(TASK OBJECTIVE) Transcribe word for word the stretch of the Dáil debate below on the Land and Conveyancing Law Reform Bill from "This is a very" through "before the House.".

(QUOTED PASSAGE)
Dáil debates

Tuesday, 30 April 2013

Land and Conveyancing Law Reform Bill 2013: Second Stage

 

6:00 pm

Photo of Alan ShatterAlan Shatter (Dublin South, Fine Gael) | Oireachtas source

I move: "That the Bill be now read a Second Time."

This is a very short Bill, with the key purpose of restoring our law on aspects of repossession to where it was intended to be under legislation enacted in 2009 and sponsored by the then Fianna Fáil Minister for Justice, Equality and Law Reform. The Land and Conveyancing Law Reform Act 2009, while introducing major reforms in the law, intended also to save certain provisions of old legislation in relation to repossessions under pre-2009 mortgages. However, in the case of Start Mortgages v. Gunn, Mr. Justice Dunne in the High Court determined that this saver did not have the intended legal effect. As a result, there is now an uncertainty in the law on repossessions in relation to pre-2009 mortgages, and the removal of this uncertainty is the main purpose of the short Bill before the House.

For a lender to seek a court order to repossess the home of a mortgagor who has defaulted in repayments should be a last resort when all other avenues to resolve the arrears situation have been exhausted. However, when the recourse to court action for repossession becomes absolutely necessary, it is also necessary that our legal system provides, and is seen to provide, processes which work properly to give effect to a lender's age-old right to repossess where there is serious default. In passing the Land and Conveyancing Law Reform Act 2009, it was always the intention of the Oireachtas to ensure that our legal system did in fact provide for this. The primary purpose of the 2006 Bill, which became the 2009 Act, was to introduce major reform and modernisation of our land and conveyancing law. Part 9 of the Bill contained proposals to simplify the law relating to mortgages, especially mortgages on unregistered land, clarified the respective rights of borrowers and lenders and strengthened the rights of borrowers, while safeguarding a lending institution's right to protect its security.

(STORED DATA)
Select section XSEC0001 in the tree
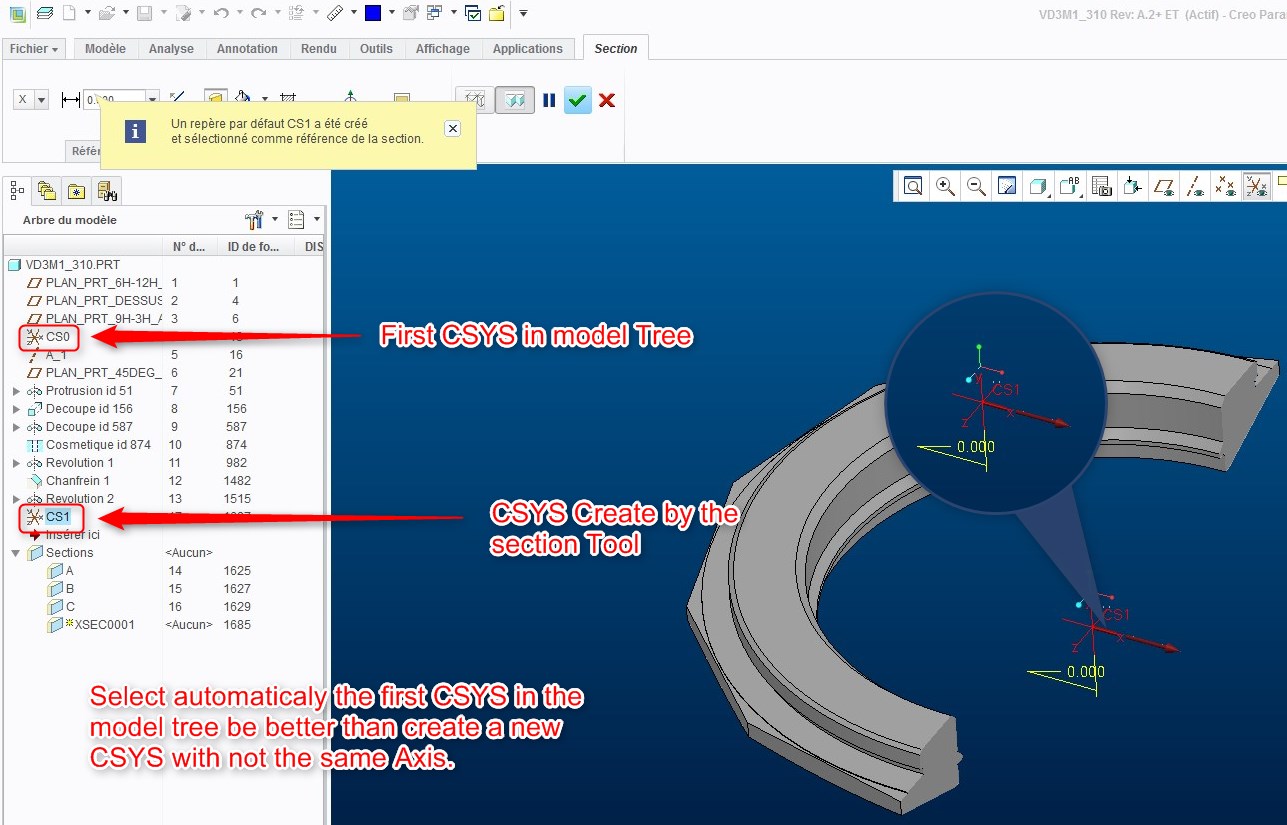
--
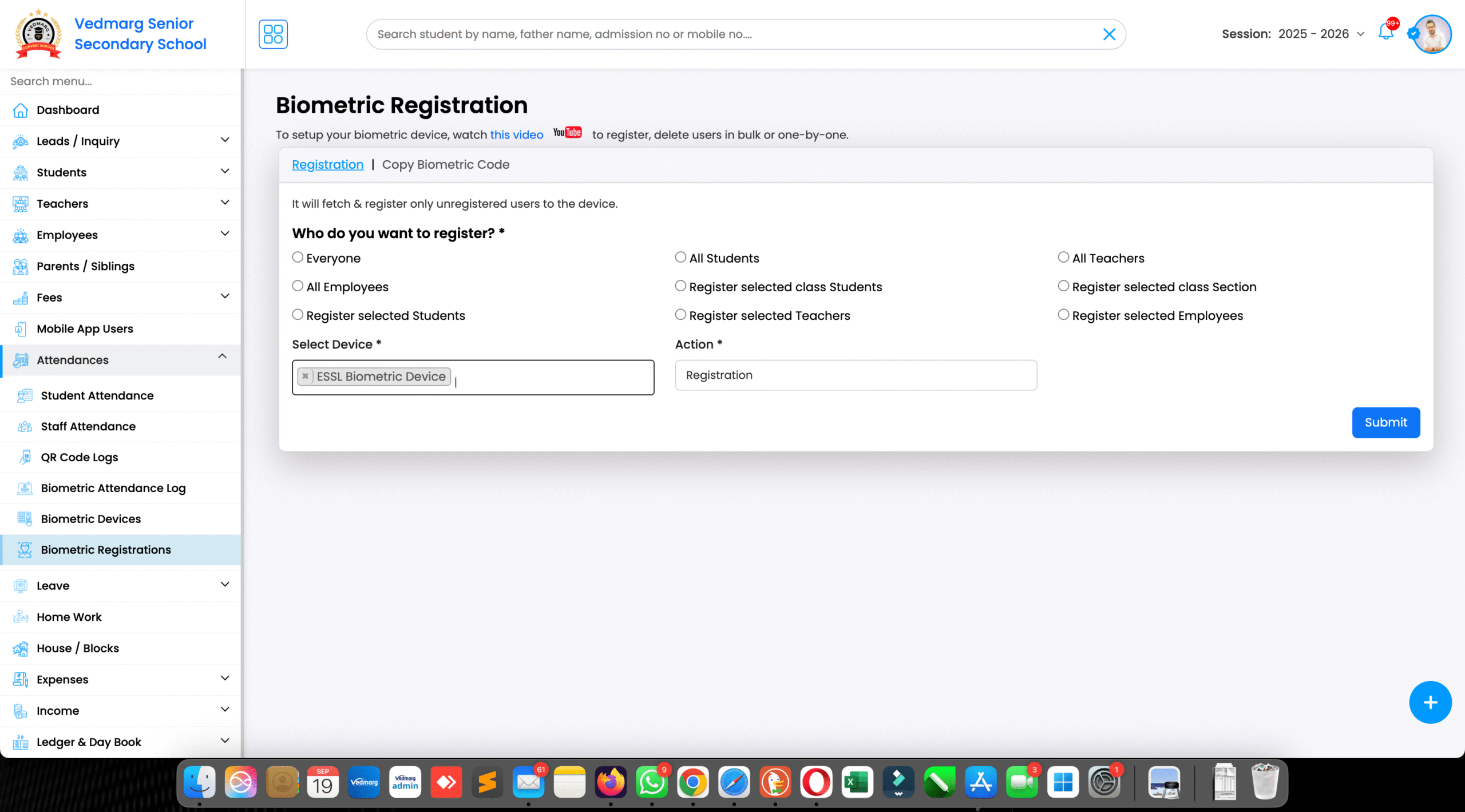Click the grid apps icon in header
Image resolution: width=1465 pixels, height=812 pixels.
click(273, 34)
...
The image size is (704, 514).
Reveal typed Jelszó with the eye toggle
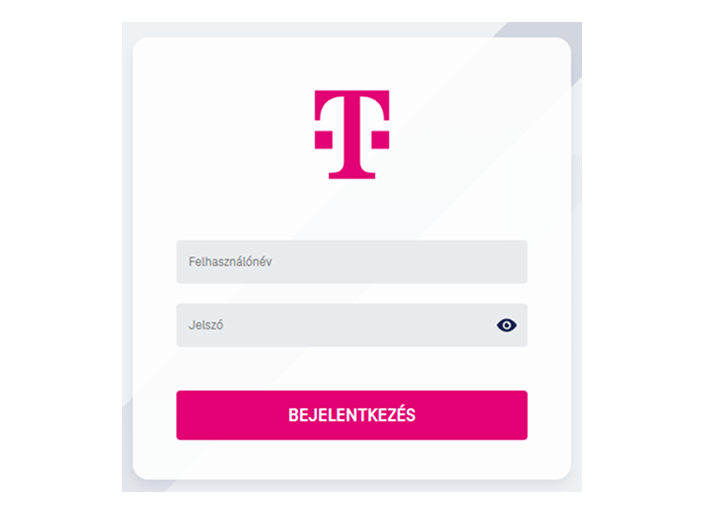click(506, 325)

(EXERCISE RESULT)
This is a very short Bill, with the key purpose of restoring our law on aspects of repossession to where it was intended to be under legislation enacted in 2009 and sponsored by the then Fianna Fáil Minister for Justice, Equality and Law Reform. The Land and Conveyancing Law Reform Act 2009, while introducing major reforms in the law, intended also to save certain provisions of old legislation in relation to repossessions under pre-2009 mortgages. However, in the case of Start Mortgages v. Gunn, Mr. Justice Dunne in the High Court determined that this saver did not have the intended legal effect. As a result, there is now an uncertainty in the law on repossessions in relation to pre-2009 mortgages, and the removal of this uncertainty is the main purpose of the short Bill before the House.